Copy the whole listing below exactly, with nothing left out.

Content starts

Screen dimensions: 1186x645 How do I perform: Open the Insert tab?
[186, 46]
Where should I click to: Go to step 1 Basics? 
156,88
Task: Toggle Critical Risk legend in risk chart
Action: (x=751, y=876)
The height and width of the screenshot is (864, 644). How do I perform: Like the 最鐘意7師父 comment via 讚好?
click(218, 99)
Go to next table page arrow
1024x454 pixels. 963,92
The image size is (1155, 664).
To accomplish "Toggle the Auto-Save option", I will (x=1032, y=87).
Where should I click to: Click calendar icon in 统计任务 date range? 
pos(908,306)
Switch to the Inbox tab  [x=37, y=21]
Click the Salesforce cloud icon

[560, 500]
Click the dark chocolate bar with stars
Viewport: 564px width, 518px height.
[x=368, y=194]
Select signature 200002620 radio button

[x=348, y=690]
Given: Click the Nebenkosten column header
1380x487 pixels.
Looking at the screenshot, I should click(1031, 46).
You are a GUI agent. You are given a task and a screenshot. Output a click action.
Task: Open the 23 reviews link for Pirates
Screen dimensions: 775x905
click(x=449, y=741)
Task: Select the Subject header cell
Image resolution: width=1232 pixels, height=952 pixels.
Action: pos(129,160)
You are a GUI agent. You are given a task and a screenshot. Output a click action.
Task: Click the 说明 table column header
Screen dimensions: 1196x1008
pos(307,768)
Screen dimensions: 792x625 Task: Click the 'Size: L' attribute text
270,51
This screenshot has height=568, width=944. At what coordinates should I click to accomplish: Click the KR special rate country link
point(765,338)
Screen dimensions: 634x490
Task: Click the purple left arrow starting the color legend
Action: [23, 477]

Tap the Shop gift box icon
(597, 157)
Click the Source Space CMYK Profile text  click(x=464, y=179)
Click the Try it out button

Content ends

• Answer to this task:
Screen dimensions: 1186x645 How do I perform: Open the Insert tab?
[186, 46]
Where should I click to: Go to step 1 Basics? 
156,88
Task: Toggle Critical Risk legend in risk chart
Action: (x=751, y=876)
The height and width of the screenshot is (864, 644). How do I perform: Like the 最鐘意7師父 comment via 讚好?
click(218, 99)
Go to next table page arrow
1024x454 pixels. 963,92
The image size is (1155, 664).
To accomplish "Toggle the Auto-Save option", I will (x=1032, y=87).
Where should I click to: Click calendar icon in 统计任务 date range? 
pos(908,306)
Switch to the Inbox tab  [x=37, y=21]
Click the Salesforce cloud icon

[560, 500]
Click the dark chocolate bar with stars
Viewport: 564px width, 518px height.
[x=368, y=194]
Select signature 200002620 radio button

[x=348, y=690]
Given: Click the Nebenkosten column header
1380x487 pixels.
Looking at the screenshot, I should click(1031, 46).
You are a GUI agent. You are given a task and a screenshot. Output a click action.
Task: Open the 23 reviews link for Pirates
Screen dimensions: 775x905
click(x=449, y=741)
Task: Select the Subject header cell
Image resolution: width=1232 pixels, height=952 pixels.
Action: pos(129,160)
You are a GUI agent. You are given a task and a screenshot. Output a click action.
Task: Click the 说明 table column header
Screen dimensions: 1196x1008
pos(307,768)
Screen dimensions: 792x625 Task: Click the 'Size: L' attribute text
270,51
This screenshot has height=568, width=944. At what coordinates should I click to accomplish: Click the KR special rate country link
point(765,338)
Screen dimensions: 634x490
Task: Click the purple left arrow starting the color legend
Action: [23, 477]

Tap the Shop gift box icon
(597, 157)
Click the Source Space CMYK Profile text  click(x=464, y=179)
Click the Try it out button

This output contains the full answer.